-- Start Data to use --

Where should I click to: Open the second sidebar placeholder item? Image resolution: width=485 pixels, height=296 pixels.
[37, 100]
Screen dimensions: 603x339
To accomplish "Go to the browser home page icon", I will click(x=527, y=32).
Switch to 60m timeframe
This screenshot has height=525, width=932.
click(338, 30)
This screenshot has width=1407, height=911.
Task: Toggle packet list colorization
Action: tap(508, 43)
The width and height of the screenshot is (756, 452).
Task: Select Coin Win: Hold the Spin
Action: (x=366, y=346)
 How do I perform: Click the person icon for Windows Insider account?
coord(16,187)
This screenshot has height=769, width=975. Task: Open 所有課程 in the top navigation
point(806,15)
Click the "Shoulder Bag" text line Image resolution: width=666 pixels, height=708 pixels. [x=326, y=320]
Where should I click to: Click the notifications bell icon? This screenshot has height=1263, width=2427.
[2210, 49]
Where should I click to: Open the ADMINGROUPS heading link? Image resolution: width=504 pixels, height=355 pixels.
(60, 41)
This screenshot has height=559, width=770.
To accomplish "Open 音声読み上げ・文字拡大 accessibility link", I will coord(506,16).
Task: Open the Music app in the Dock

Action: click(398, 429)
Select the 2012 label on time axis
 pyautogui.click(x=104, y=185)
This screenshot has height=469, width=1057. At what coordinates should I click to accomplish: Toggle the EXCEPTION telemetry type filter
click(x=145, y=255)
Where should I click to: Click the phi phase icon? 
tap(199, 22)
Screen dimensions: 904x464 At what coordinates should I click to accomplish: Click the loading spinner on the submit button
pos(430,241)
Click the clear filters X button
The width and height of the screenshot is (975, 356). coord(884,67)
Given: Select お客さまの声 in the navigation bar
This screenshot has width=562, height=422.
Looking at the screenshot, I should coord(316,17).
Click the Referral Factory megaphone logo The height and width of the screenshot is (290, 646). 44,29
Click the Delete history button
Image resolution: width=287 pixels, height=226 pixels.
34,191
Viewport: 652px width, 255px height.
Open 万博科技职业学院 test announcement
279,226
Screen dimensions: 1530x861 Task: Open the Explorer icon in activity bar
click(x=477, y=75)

-- End Data to use --

▸ Requirements
Reproduce every one of the items above verbatim, line for line.

▸ Exercise output
Where should I click to: Open the second sidebar placeholder item? Image resolution: width=485 pixels, height=296 pixels.
[37, 100]
Screen dimensions: 603x339
To accomplish "Go to the browser home page icon", I will click(x=527, y=32).
Switch to 60m timeframe
This screenshot has height=525, width=932.
click(338, 30)
This screenshot has width=1407, height=911.
Task: Toggle packet list colorization
Action: tap(508, 43)
The width and height of the screenshot is (756, 452).
Task: Select Coin Win: Hold the Spin
Action: (x=366, y=346)
 How do I perform: Click the person icon for Windows Insider account?
coord(16,187)
This screenshot has height=769, width=975. Task: Open 所有課程 in the top navigation
point(806,15)
Click the "Shoulder Bag" text line Image resolution: width=666 pixels, height=708 pixels. [x=326, y=320]
Where should I click to: Click the notifications bell icon? This screenshot has height=1263, width=2427.
[2210, 49]
Where should I click to: Open the ADMINGROUPS heading link? Image resolution: width=504 pixels, height=355 pixels.
(60, 41)
This screenshot has height=559, width=770.
To accomplish "Open 音声読み上げ・文字拡大 accessibility link", I will coord(506,16).
Task: Open the Music app in the Dock

Action: click(398, 429)
Select the 2012 label on time axis
 pyautogui.click(x=104, y=185)
This screenshot has height=469, width=1057. At what coordinates should I click to accomplish: Toggle the EXCEPTION telemetry type filter
click(x=145, y=255)
Where should I click to: Click the phi phase icon? 
tap(199, 22)
Screen dimensions: 904x464 At what coordinates should I click to accomplish: Click the loading spinner on the submit button
pos(430,241)
Click the clear filters X button
The width and height of the screenshot is (975, 356). coord(884,67)
Given: Select お客さまの声 in the navigation bar
This screenshot has width=562, height=422.
Looking at the screenshot, I should coord(316,17).
Click the Referral Factory megaphone logo The height and width of the screenshot is (290, 646). 44,29
Click the Delete history button
Image resolution: width=287 pixels, height=226 pixels.
34,191
Viewport: 652px width, 255px height.
Open 万博科技职业学院 test announcement
279,226
Screen dimensions: 1530x861 Task: Open the Explorer icon in activity bar
click(x=477, y=75)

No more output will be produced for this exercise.